The processing window for defect-free keyhole welds can be narrow. Research on 10 kW laser welding found that defects like underfilling, humping, and porosity were all present, and the range of parameters producing sound welds was limited.
How Keyhole Stability Is Monitored
Because the keyhole is buried inside the weld pool, you can’t simply watch it with the naked eye during production welding. Several sensor technologies are used to track its behavior in real time.
High-speed cameras can image the keyhole opening at the surface. In these images, the keyhole region is the brightest part of the frame, clearly distinguishable from the surrounding molten pool. Under stable conditions, the keyhole appears roughly circular with a consistent radius. When it becomes unstable, the shape fluctuates and the edges become irregular. Image processing algorithms track the standard deviation of the keyhole’s shape parameters to flag instability.

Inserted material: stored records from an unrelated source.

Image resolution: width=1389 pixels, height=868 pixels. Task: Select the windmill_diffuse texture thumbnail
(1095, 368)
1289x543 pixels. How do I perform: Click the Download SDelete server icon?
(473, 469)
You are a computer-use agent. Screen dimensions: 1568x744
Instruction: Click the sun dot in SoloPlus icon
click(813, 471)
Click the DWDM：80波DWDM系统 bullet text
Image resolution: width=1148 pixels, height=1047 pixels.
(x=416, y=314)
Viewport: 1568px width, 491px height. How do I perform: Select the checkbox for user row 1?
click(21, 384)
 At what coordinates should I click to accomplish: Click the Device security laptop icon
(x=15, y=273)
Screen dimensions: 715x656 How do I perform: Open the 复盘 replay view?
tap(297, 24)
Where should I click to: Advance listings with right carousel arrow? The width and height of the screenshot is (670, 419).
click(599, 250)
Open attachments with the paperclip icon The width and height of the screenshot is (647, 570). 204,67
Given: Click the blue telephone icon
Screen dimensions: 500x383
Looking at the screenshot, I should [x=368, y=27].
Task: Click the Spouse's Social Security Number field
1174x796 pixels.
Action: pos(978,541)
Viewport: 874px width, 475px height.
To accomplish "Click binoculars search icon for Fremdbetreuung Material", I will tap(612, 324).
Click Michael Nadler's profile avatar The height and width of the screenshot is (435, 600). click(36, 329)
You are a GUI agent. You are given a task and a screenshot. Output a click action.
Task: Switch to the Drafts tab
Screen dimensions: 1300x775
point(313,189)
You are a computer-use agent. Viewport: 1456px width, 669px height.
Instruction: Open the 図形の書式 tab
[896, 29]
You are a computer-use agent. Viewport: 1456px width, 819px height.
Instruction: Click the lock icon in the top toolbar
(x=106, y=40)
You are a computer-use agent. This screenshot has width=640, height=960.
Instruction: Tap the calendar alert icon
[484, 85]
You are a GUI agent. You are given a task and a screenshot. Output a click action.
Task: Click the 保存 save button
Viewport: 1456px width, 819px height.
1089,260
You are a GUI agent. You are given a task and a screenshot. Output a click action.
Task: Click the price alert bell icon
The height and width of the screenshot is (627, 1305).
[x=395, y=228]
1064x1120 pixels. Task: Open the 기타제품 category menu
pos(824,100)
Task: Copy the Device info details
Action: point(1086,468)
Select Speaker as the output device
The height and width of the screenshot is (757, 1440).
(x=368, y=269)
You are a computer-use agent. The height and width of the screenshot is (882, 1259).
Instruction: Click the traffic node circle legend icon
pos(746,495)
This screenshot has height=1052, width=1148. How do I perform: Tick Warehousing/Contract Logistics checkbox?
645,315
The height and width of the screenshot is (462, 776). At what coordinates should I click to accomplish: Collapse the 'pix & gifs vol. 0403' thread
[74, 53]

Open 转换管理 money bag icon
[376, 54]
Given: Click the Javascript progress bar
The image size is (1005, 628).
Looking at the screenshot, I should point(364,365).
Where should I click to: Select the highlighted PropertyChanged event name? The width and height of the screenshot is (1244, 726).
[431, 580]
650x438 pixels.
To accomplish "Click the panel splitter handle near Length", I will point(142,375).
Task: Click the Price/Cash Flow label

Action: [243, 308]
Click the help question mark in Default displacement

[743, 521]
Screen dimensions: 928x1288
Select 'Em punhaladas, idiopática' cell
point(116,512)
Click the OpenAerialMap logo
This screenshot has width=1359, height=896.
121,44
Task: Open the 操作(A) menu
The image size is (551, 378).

Optical coherence tomography (OCT) sensors measure the depth of the keyhole directly, sampling at frequencies up to 135 kHz. That speed is fast enough to capture the rapid oscillations of the keyhole walls and detect instability before it produces a defect. Systems have been demonstrated that use OCT data in a closed-loop feedback system, automatically adjusting laser power in real time to maintain the target weld depth. These approaches are moving toward replacing destructive testing and X-ray inspection with continuous inline quality monitoring.